§ **Work instruction**: Please copy the material under this line exactly, keeping every line.

---- Data to examine

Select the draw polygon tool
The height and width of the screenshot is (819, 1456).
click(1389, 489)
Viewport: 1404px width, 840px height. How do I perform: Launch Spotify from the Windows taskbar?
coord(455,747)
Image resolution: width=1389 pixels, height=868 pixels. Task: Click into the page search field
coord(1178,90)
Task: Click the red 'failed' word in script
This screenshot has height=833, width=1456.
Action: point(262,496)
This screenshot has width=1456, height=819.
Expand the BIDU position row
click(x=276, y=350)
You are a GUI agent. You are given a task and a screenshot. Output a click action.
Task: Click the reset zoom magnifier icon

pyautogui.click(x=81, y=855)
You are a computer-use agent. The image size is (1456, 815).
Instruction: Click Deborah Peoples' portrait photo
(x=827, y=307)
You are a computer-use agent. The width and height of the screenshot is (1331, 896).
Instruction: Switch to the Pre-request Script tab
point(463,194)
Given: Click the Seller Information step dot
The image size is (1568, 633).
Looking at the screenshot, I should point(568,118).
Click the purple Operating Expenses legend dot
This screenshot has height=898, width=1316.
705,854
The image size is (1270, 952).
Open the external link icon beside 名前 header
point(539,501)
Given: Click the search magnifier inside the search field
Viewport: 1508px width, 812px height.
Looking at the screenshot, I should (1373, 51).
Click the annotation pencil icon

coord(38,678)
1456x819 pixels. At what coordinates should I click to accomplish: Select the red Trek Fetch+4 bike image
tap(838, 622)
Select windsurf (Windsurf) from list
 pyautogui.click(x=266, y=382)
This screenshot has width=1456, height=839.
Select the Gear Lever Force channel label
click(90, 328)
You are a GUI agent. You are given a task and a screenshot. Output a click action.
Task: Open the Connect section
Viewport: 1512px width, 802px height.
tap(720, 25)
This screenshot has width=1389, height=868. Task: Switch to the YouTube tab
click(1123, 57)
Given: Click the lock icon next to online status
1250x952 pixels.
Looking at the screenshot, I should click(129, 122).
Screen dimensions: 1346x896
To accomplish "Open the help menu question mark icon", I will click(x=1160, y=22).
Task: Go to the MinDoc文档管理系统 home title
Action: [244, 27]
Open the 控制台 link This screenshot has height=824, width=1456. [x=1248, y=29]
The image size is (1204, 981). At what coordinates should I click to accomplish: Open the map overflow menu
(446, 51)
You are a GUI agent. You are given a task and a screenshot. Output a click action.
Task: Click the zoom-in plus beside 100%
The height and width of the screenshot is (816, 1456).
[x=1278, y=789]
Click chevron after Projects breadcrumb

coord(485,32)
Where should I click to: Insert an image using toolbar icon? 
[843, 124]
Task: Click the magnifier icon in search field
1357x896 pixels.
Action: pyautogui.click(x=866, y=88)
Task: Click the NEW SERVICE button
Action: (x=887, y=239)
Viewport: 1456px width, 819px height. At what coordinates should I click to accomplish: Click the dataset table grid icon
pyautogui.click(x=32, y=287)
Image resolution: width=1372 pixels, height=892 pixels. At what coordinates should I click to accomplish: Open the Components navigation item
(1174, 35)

--------

§ **Exercise result**:
Select the draw polygon tool
The height and width of the screenshot is (819, 1456).
click(1389, 489)
Viewport: 1404px width, 840px height. How do I perform: Launch Spotify from the Windows taskbar?
coord(455,747)
Image resolution: width=1389 pixels, height=868 pixels. Task: Click into the page search field
coord(1178,90)
Task: Click the red 'failed' word in script
This screenshot has height=833, width=1456.
Action: point(262,496)
This screenshot has width=1456, height=819.
Expand the BIDU position row
click(x=276, y=350)
You are a GUI agent. You are given a task and a screenshot. Output a click action.
Task: Click the reset zoom magnifier icon

pyautogui.click(x=81, y=855)
You are a computer-use agent. The image size is (1456, 815).
Instruction: Click Deborah Peoples' portrait photo
(x=827, y=307)
You are a computer-use agent. The width and height of the screenshot is (1331, 896).
Instruction: Switch to the Pre-request Script tab
point(463,194)
Given: Click the Seller Information step dot
The image size is (1568, 633).
Looking at the screenshot, I should point(568,118).
Click the purple Operating Expenses legend dot
This screenshot has height=898, width=1316.
705,854
The image size is (1270, 952).
Open the external link icon beside 名前 header
point(539,501)
Given: Click the search magnifier inside the search field
Viewport: 1508px width, 812px height.
Looking at the screenshot, I should (1373, 51).
Click the annotation pencil icon

coord(38,678)
1456x819 pixels. At what coordinates should I click to accomplish: Select the red Trek Fetch+4 bike image
tap(838, 622)
Select windsurf (Windsurf) from list
 pyautogui.click(x=266, y=382)
This screenshot has width=1456, height=839.
Select the Gear Lever Force channel label
click(90, 328)
You are a GUI agent. You are given a task and a screenshot. Output a click action.
Task: Open the Connect section
Viewport: 1512px width, 802px height.
tap(720, 25)
This screenshot has width=1389, height=868. Task: Switch to the YouTube tab
click(1123, 57)
Given: Click the lock icon next to online status
1250x952 pixels.
Looking at the screenshot, I should click(129, 122).
Screen dimensions: 1346x896
To accomplish "Open the help menu question mark icon", I will click(x=1160, y=22).
Task: Go to the MinDoc文档管理系统 home title
Action: [244, 27]
Open the 控制台 link This screenshot has height=824, width=1456. [x=1248, y=29]
The image size is (1204, 981). At what coordinates should I click to accomplish: Open the map overflow menu
(446, 51)
You are a GUI agent. You are given a task and a screenshot. Output a click action.
Task: Click the zoom-in plus beside 100%
The height and width of the screenshot is (816, 1456).
[x=1278, y=789]
Click chevron after Projects breadcrumb

coord(485,32)
Where should I click to: Insert an image using toolbar icon? 
[843, 124]
Task: Click the magnifier icon in search field
1357x896 pixels.
Action: pyautogui.click(x=866, y=88)
Task: Click the NEW SERVICE button
Action: (x=887, y=239)
Viewport: 1456px width, 819px height. At what coordinates should I click to accomplish: Click the dataset table grid icon
pyautogui.click(x=32, y=287)
Image resolution: width=1372 pixels, height=892 pixels. At what coordinates should I click to accomplish: Open the Components navigation item
(1174, 35)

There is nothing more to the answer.